Крымов сам пишет сценарии собственных спектаклей. Сейчас вышла потрясающая, на мой взгляд, книга «Своими словами», где включены 9 таких сценариев. Мы как раз ее презентовали. Я еще до сих пор под впечатлением от «Костика» — нового спектакля, который он показал по мотивам «Чайки». Там Шамраев — такой конферансье, связывающий историю. Нет, это гениальное произведение.
Всё, что делает Крымов, гениально. Такое у меня ощущение. Это гениально именно потому, что это абсолютно ново. Хотя я не исключаю того, что это может восприниматься как эклектика. Например, в «Борисе» — там собраны все образцы трэша, кича, и это безумно трогательно. Но всё-таки это работает. Понимаете, Крымов берет краски откуда хочет. Даже меня привлек в актеры, что, в общем, фантастика. Но, тем не менее, всё вместе работает. «Все тут» — потрясающий спектакль.

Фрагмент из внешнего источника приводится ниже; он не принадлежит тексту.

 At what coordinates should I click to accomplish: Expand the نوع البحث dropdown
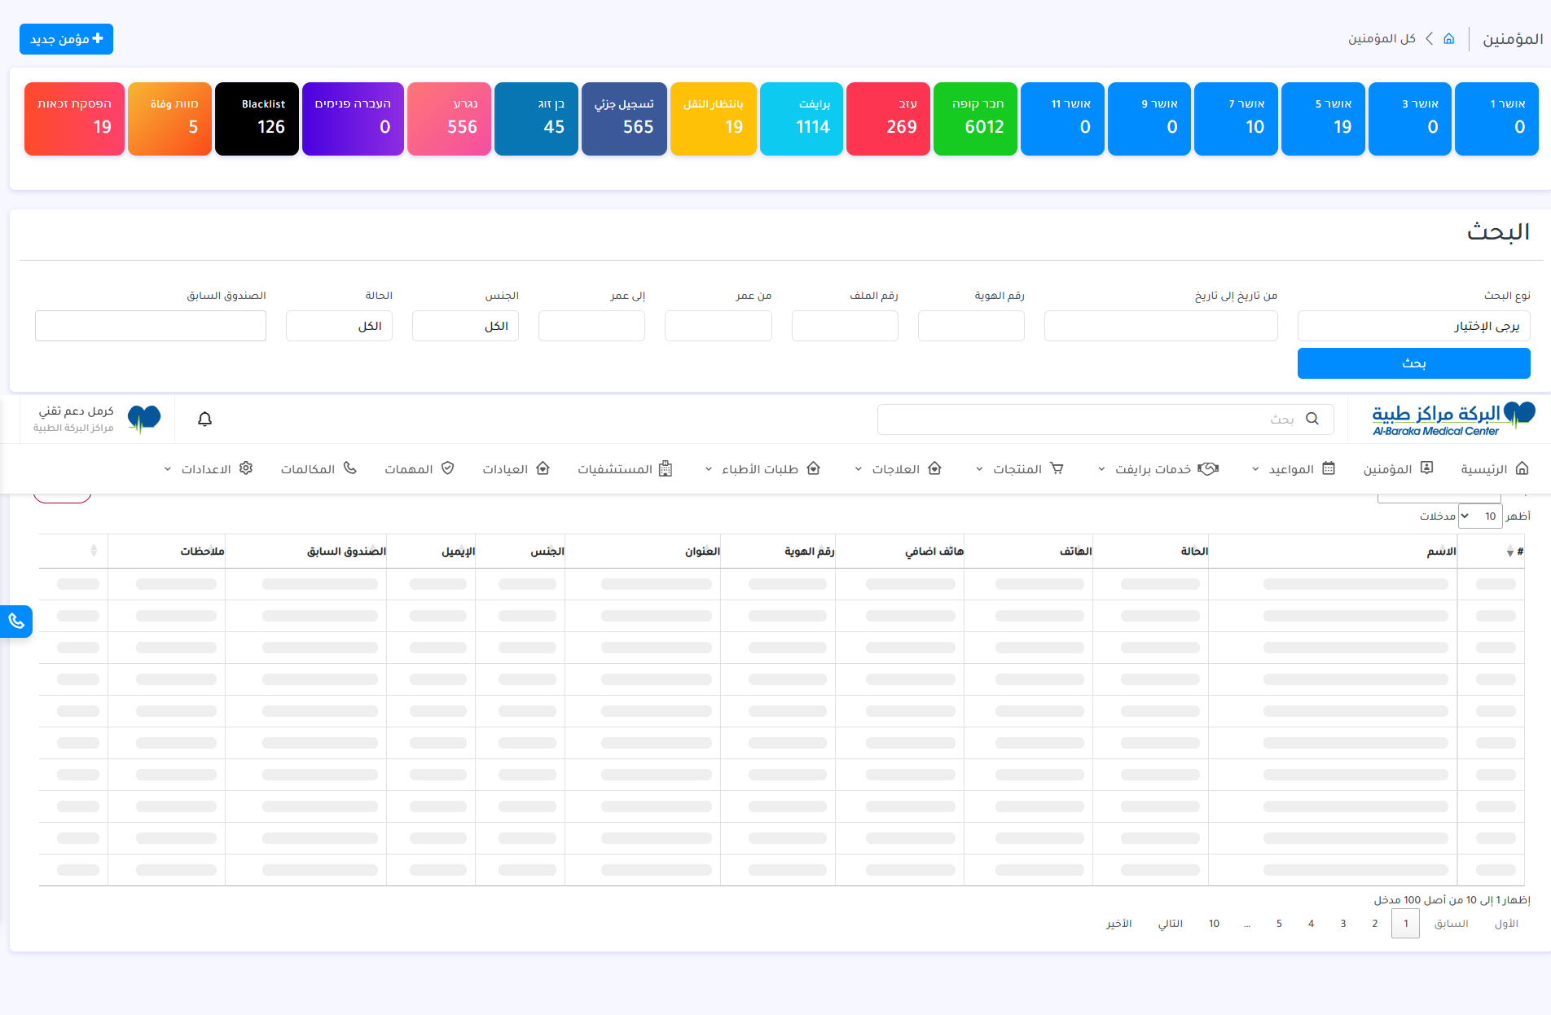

Да, сейчас такое время, когда театр выходит на совершенно новый уровень. Одной из попыток такого выхода — нащупать этот новый стиль — был Гришковец. Но это, мне кажется, получился всё-таки скорее стендап, чем театр. Крымов нащупывает новое, еще более оригинальное. Это, безусловно, театр. Это живая стихия театра. Там нет драматургии. Вернее, драматургия отчасти импровизируется, как положено в комедии масок (площадки для импровизации там разбросаны по всей пьесе), либо она перефразируется, переписывается.
Конечно, театр Крымова эмоционалистский. Это именно набрать эмоцию — иногда самыми грубыми, иногда очень тонкими приемами. Но в любом случае, театр Крымова, театрального художника по первому роду занятий — это удивительный синтез абсолютно всех средств: музыки, живописи, сценического монтажа — всех. И, конечно, он потрясающе придумывает декорации, когда уже сам руководит художником, беря его, рекрутируя часто из числа учеников.
Кроме того, у него очень размытые границы между жанрами. У него огромная жанровая палитра. Он щедро черпает из самой сентиментальной мелодрамы, из гротеска, из фарса. В «Моцарте», в этом «Дон Жуане», в новом спектакле, есть полная буффонада. И Фоменки с удовольствием вкладываются в это.
Но в основе стоит, конечно, прежде всего, насколько я понимаю, необычайно острое чувство театра как единственного места, где есть жизнь. Во всех остальных пространствах преобладает смерть. В транспорте, в природе, в пейзаже, в сельском хозяйстве человек не живет, а только умирает. A театр — это такое пятно света, в котором происходит жизнь. Недолго, 3 часа, но происходит.
Кто из режиссеров для него ориентир? Я думаю, всё-таки, конечно, Эфрос, отец, с его необычайной человечностью. Cтрелер, наверное. Брук, наверное. Брехт, очень интересно преломленный. Но не Любимов ни в коем случае. Любимову он как бы враждебен.